1. Raadsel:Ik heb altijd honger, hoe meer ik drink, hoe meer ik groei. Maar als ik te veel drink, ga ik dood. Wat ben ik?
Antwoord:Vuur
2. Raadsel:Ik verander altijd, soms ben ik op, soms ben ik neerslachtig. Ik kan helder en warm zijn, of donker en koud. Wat ben ik?
Antwoord:De maan
3. Raadsel:Ik heb ogen, maar ik kan niet zien. Ik heb een mond, maar ik kan niet praten. Ik heb een hart, maar ik kan niet voelen. Wat ben ik?
Antwoord:een pop
4. Raadsel:Ik verander altijd, maar ik blijf altijd hetzelfde.

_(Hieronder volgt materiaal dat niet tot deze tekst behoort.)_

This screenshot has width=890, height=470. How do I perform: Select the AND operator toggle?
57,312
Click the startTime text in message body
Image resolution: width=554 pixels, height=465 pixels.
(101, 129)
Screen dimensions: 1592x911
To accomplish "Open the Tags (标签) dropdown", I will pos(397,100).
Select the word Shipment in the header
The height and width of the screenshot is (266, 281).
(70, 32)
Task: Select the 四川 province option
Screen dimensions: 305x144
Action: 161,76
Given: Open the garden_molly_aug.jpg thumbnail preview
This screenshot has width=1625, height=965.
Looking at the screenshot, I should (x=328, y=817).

Wat ben ik?
Antwoord:tijd
5. Raadsel:Ik ben het begin en het einde. Ik ben alles en niets. Ik ben de alfa en de omega. Wat ben ik?
Antwoord:Oneindigheid of God
6. Raadsel:Ik ben altijd aanwezig, maar je kunt mij niet zien. Ik ben overal en nergens. Wat ben ik?
Antwoord:de wind
7. Raadsel:Ik wacht altijd, maar ik kom nooit. Wat ben ik?